Producer Price Index (PPI): The PPI measures changes in the cost of wholesale goods. The PPI tends to forecast changes in the CPI before they actually occur, and therefore, it is a carefully watched leading indicator. The U.S. Bureau of Labor publishes it monthly.
Profit Margin: The relationship between net sales and gross profits. It indicates whether a company can cover operating expenses and yield a profit. Gross profit margins are obtained by dividing gross income by net sales. We would seek stocks with high profit margins.
Put: A contract that gives the purchaser the right to sell (put) an item at a specified price for a specified period of time. This term is usually used within the context of options. If you buy a Compaq 25 put for example, you are buying a contract that gives you the right to sell 100 shares of Compaq to someone at $25.00 per share (strike price) for a specified number of days. In other words, you now have the right to "put" those shares to someone if the stock reaches the strike price. Puts can be bought and sold on individual stocks, index options and futures. Investors often use puts as a hedge or protection from falling prices.

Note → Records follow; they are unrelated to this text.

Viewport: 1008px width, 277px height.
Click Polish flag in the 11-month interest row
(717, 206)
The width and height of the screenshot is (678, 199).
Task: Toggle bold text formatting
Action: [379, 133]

Rally: A rise in a stock, groups of stocks, or an index. Rallies can last several hours to several months.
Restructuring: The reorganization of a company to improve profits and reduce costs.
Return on Equity: Measures the return of the investment to the stockholders. It is calculated by dividing net income after taxes by stockholder’s equity.
S&P 500: Standard and Poor’s benchmark indicator of 500 stocks. It is a market capitalization weighted index often used as an index against which money managers measure their performance. Because the index is weighted by market capitalization, it is primarily composed of large capitalization companies.
Security: Piece of paper that proves ownership of stocks, bonds and other investments.
Short selling: Selling stocks you don’t own (borrowed stocks), anticipating they will go down in price, buying them back at a lower price and thus profiting from the transaction.
Stock split: More stocks are distributed, but the value also adjusts accordingly. For example, in a 2 for 1 split you now have twice as many stocks, but each stock has halved in value. In a reverse split your stocks would double in value, but you would have half as many. Companies often declare stock splits to bring prices back to more reasonable levels, making them more attractive investments to the average individual.
Stockholder’s Equity: The stockholder’s ownership of the company (also called net worth). It is calculated by subtracting liabilities from assets.
Stop Order: An order given to a broker to execute a trade in a futures interest when the contract price reaches the specified stop order price. Stop orders become market orders when the stop price is reached.
Tightening: A term used to describe the Fed’s decision to restrict the money supply thus making credit harder to obtain. This usually leads to an increase in interest rates. The opposite action is called easing.
Trailing Earnings: A company’s earnings for the previous 12 months.
Underwriter: The party that guarantees the proceeds to the firm from a security sale, thereby in effect taking ownership of the securities. Or, stated differently, a firm, usually an investment bank, that buys an issue of securities from a company and resells it to investors.
Value Investing: Investing in undervalued stocks, usually those stocks with low P/E multiples, low price to book ratios, and those with assets considered undervalued by the market.
Value Stocks: Stocks with low P/E multiples, low price to book ratios, and those with assets considered undervalued by the market.
Warrants: A long-term option to purchase a specified number of shares at a specific price during a specific time period. Warrants are typically used to increase the marketability of stock offerings.
Working Capital: Current assets minus current liabilities. Refers to the excess of resources over obligations.
Yield: The return on an investment, usually expressed as a percentage.